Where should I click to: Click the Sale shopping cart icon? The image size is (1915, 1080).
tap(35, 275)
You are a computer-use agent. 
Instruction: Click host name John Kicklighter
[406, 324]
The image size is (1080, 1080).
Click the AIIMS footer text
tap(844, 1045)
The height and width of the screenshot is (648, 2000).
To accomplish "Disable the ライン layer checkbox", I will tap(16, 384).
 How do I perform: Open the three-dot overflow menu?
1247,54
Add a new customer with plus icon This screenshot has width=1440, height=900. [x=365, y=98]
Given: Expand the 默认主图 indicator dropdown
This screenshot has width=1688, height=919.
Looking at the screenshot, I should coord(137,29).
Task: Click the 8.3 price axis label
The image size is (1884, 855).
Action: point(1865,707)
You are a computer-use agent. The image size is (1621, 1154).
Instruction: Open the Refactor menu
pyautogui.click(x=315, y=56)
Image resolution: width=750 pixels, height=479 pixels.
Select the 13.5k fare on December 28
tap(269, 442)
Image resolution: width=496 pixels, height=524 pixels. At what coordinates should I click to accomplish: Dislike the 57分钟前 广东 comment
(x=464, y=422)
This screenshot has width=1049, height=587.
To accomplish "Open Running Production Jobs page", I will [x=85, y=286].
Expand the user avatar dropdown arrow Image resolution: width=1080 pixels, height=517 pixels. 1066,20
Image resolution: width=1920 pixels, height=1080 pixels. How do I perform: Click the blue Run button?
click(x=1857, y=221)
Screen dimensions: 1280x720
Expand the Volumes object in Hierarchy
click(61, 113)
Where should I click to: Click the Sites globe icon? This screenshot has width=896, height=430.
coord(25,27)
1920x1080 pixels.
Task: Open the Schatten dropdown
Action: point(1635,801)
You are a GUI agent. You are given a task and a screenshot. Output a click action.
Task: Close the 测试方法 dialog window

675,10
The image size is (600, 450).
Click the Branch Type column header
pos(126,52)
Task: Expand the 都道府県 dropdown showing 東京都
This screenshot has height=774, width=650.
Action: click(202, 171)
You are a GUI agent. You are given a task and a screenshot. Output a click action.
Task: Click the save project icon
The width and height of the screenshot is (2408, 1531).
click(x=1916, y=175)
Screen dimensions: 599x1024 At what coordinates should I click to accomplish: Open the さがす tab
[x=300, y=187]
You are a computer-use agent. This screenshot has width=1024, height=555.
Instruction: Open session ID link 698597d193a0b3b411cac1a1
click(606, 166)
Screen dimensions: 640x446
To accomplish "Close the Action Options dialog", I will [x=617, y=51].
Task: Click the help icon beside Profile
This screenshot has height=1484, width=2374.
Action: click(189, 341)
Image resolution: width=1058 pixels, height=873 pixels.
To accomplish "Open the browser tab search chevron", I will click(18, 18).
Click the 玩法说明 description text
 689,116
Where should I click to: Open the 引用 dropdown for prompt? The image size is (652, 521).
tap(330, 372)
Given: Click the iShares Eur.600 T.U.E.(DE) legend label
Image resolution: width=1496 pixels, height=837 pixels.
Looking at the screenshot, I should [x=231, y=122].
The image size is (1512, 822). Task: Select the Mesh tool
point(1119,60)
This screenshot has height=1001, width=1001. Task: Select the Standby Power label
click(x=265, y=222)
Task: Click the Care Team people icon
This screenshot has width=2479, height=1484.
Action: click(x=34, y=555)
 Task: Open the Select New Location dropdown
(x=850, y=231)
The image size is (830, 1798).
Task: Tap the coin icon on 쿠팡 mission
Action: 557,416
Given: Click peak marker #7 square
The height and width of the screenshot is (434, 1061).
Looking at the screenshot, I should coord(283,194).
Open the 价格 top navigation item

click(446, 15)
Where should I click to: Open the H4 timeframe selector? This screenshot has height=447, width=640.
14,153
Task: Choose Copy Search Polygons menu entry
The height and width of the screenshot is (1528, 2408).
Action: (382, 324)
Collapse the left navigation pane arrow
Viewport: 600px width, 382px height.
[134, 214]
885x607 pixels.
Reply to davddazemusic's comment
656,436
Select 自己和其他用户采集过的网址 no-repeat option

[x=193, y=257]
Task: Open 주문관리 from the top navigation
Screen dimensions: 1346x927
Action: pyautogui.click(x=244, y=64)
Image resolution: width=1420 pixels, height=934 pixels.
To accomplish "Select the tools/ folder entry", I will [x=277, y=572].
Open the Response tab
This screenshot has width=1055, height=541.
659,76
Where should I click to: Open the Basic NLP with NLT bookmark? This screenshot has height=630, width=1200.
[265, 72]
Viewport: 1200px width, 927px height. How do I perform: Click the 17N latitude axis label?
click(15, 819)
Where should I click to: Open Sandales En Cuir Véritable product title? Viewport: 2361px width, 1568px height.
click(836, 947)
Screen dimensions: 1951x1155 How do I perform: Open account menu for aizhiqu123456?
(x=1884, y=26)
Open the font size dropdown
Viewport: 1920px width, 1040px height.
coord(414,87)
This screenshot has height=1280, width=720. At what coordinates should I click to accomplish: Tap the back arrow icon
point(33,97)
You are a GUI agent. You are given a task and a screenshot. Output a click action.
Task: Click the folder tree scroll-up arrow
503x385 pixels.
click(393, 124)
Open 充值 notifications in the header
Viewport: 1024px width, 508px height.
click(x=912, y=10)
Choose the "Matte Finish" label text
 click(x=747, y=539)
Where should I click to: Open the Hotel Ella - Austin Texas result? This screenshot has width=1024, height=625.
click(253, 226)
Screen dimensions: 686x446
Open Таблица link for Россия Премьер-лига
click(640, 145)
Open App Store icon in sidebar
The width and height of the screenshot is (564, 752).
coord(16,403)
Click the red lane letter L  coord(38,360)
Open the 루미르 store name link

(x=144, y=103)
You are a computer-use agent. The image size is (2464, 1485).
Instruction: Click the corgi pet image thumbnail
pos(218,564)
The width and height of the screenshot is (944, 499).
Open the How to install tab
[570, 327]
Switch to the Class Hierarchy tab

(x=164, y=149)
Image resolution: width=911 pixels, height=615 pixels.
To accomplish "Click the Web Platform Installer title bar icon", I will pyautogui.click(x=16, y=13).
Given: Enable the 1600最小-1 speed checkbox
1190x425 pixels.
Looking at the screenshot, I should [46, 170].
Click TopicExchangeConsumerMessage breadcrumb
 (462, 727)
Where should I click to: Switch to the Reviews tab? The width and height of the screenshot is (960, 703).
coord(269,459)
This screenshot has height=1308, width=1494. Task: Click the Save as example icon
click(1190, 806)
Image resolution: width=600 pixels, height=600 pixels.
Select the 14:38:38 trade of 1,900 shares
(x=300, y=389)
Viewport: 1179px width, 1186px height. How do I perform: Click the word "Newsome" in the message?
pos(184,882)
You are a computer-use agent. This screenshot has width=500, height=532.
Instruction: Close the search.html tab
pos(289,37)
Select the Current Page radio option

TASK STATEMENT: Could you scale the listing from the line with "Image resolution: width=750" through the line with "click(61, 113)", giving back only those lines, requests included, with every coordinate in the answers multiplied by 2.25 and rounded to whole numbers, halves up?

CORRECT OUTPUT:
Image resolution: width=750 pixels, height=479 pixels.
Select the 13.5k fare on December 28
tap(605, 995)
Image resolution: width=496 pixels, height=524 pixels. At what coordinates should I click to accomplish: Dislike the 57分钟前 广东 comment
(x=1044, y=950)
This screenshot has width=1049, height=587.
To accomplish "Open Running Production Jobs page", I will [x=191, y=644].
Expand the user avatar dropdown arrow Image resolution: width=1080 pixels, height=517 pixels. 2399,45
Image resolution: width=1920 pixels, height=1080 pixels. How do I perform: Click the blue Run button?
click(x=4178, y=497)
Screen dimensions: 1280x720
Expand the Volumes object in Hierarchy
click(137, 254)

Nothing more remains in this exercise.